- _Goal of the exercise_:
In the records below, the line that contains "Open 'Сегодня' in the sidebar" marks the start. Copy it and each line after it through the end, exactly, without pictures.

- _Data section_:
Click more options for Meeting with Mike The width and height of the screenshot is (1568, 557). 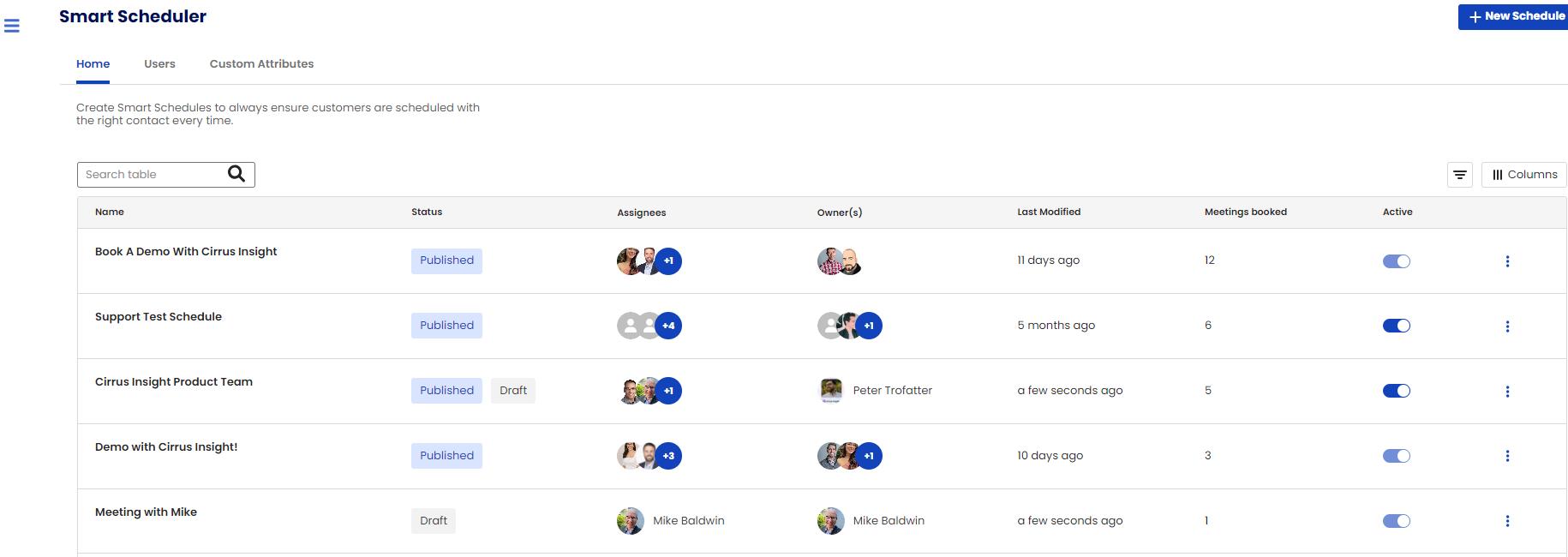[x=1507, y=521]
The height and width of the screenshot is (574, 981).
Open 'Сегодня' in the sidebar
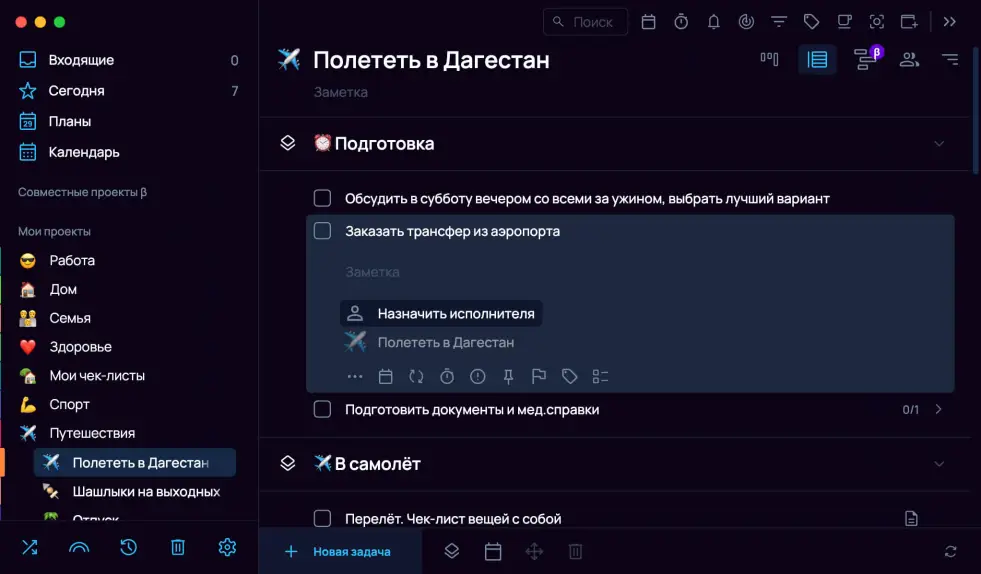pyautogui.click(x=76, y=91)
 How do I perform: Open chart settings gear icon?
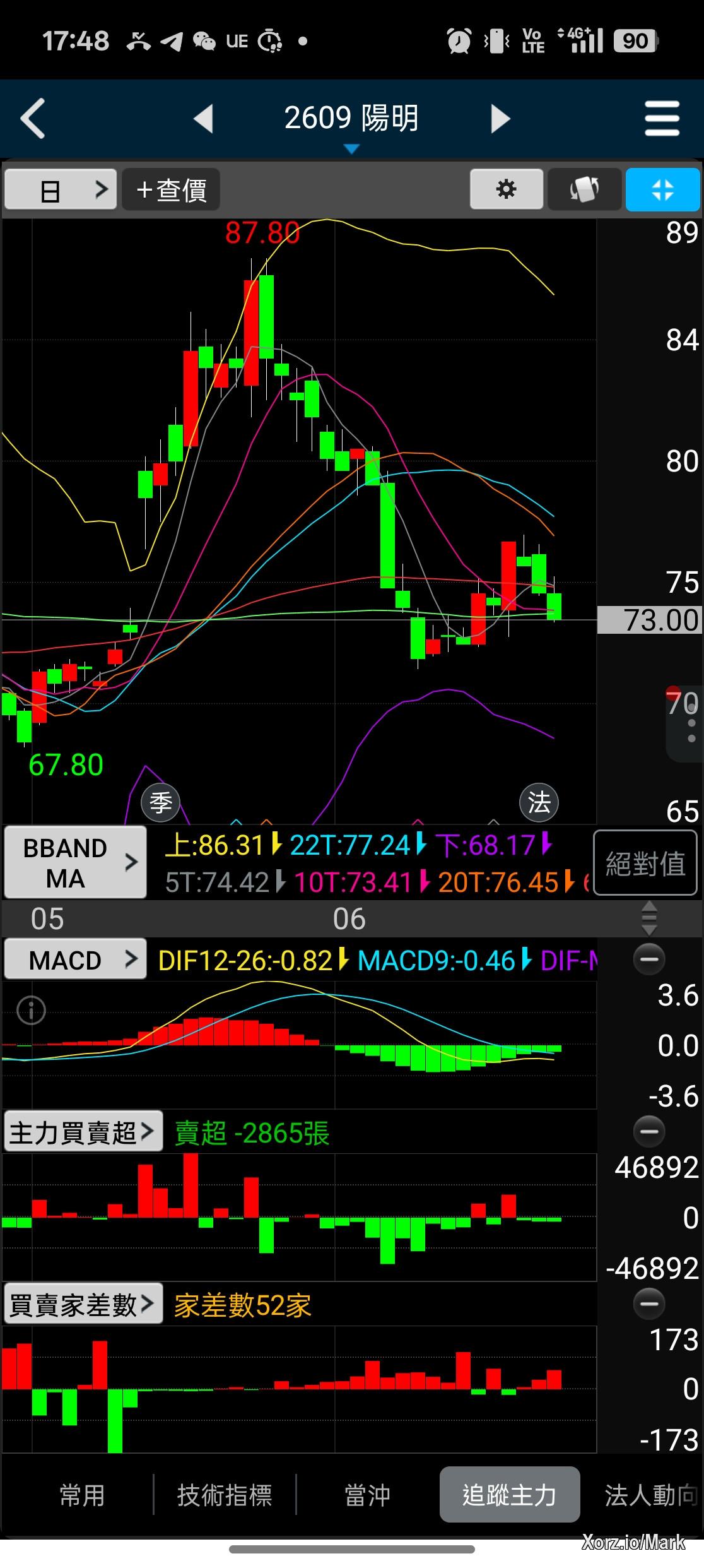[x=506, y=189]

- _Exercise solution_:
Open 'Сегодня' in the sidebar
pyautogui.click(x=76, y=91)
 How do I perform: Open chart settings gear icon?
[x=506, y=189]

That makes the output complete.